En la ciudad sumergida de Kaleidos, las calles no eran de piedra ni de asfalto, sino de espejos líquidos que cambiaban de forma y reflejo con cada pensamiento de sus habitantes.
Cada ciudadano llevaba consigo una lente de interpretación, un pequeño cristal que filtraba la luz del mundo según sus creencias, temores y esperanzas. Para algunos, las torres eran altas montañas doradas; para otros, eran cárceles sombrías. Un mismo parque podía ser un jardín de ensueño o un desierto devastado, dependiendo del ángulo con que lo miraras.
Una tarde, bajo una lluvia de cristales tibios, Lía, la única habitante sin lente, decidió caminar por Kaleidos tal como era, sin filtros ni velos. Sus ojos vieron algo distinto: la ciudad no era ni gloriosa ni ruinosa, ni alegre ni triste. Era una masa palpitante de posibilidades simultáneas, un corazón de espejos que latía según la mente que lo observara.
Conmovida, Lía quiso compartir su descubrimiento. Convocó a todos los habitantes a la Gran Plaza, les pidió que se quitaran las lentes. Pero cuando lo hicieron, algo inesperado ocurrió: sin sus interpretaciones, sin sus realidades particulares, Kaleidos empezó a desmoronarse, fragmentándose en millones de piezas irreconciliables.

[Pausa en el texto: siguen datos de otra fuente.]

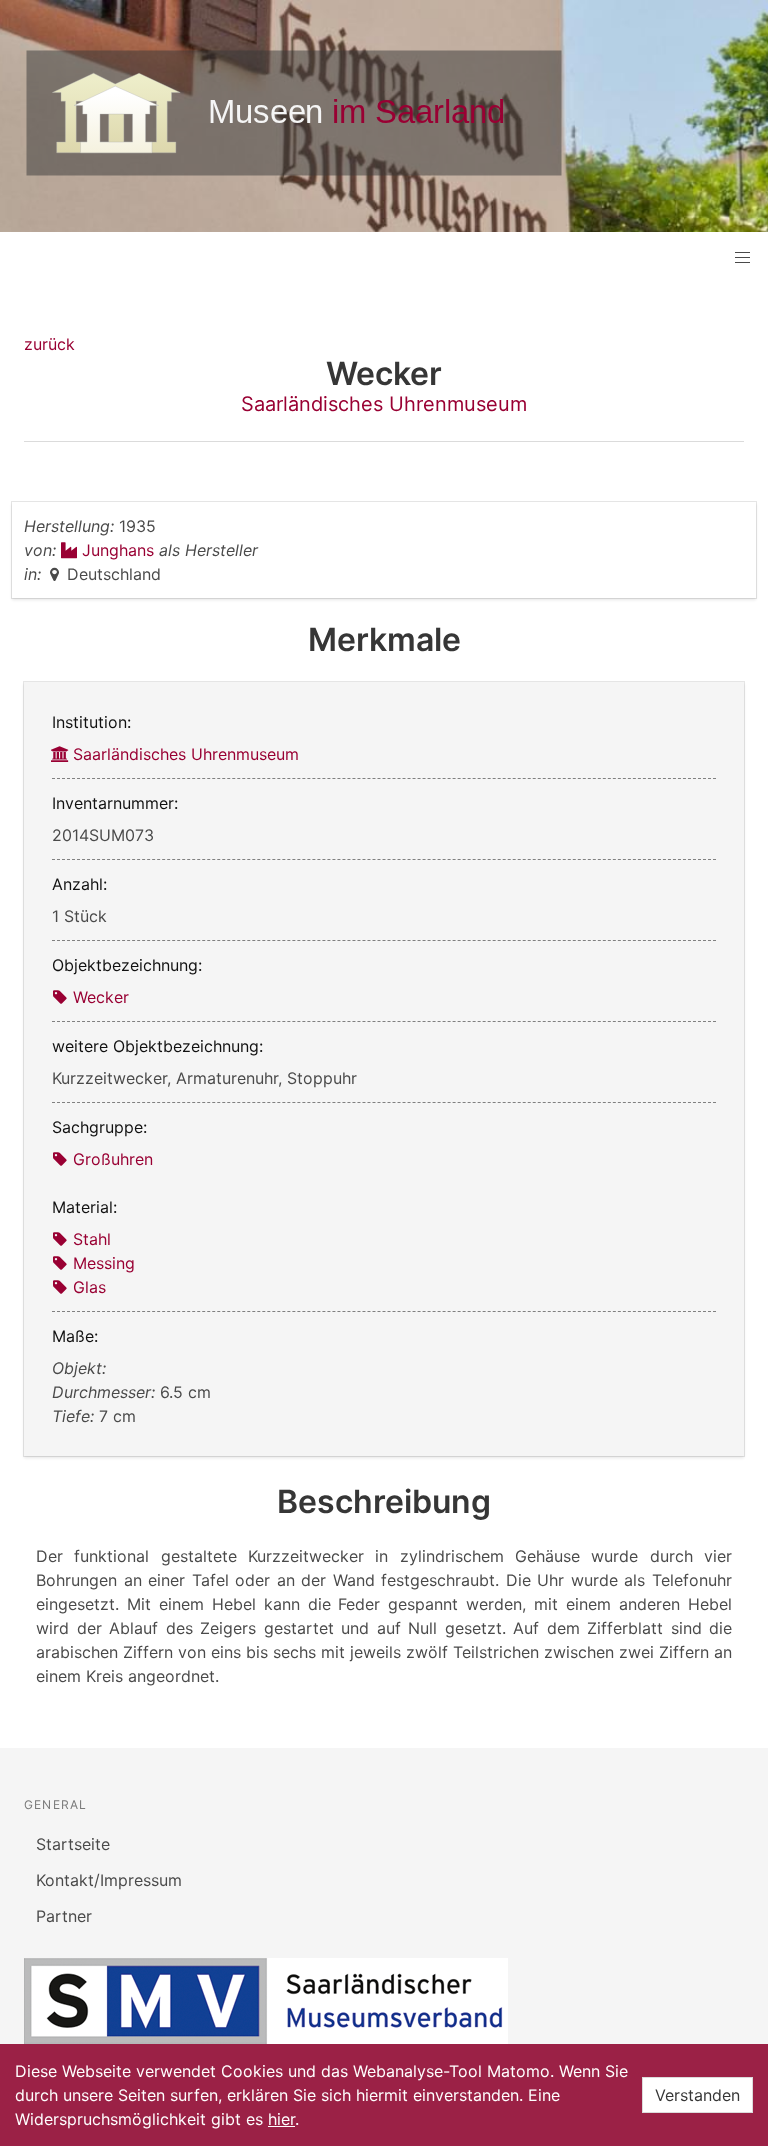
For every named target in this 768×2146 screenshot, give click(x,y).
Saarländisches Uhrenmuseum (384, 404)
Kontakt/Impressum (109, 1880)
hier (281, 2119)
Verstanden (697, 2095)
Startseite (73, 1844)
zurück (49, 344)
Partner (64, 1916)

Entendieron entonces que no existía una realidad única: el mundo mismo era un tapiz tejido por la suma de todas las interpretaciones. Al intentar ver la "verdad desnuda", habían destruido la única verdad que existía: la construida entre todos.
Desde entonces, se dice que en los ecos de Kaleidos, aún puede oírse la voz de Lía susurrando:
"No preguntes qué es real... pregunta cuántos sueños sostienen la realidad."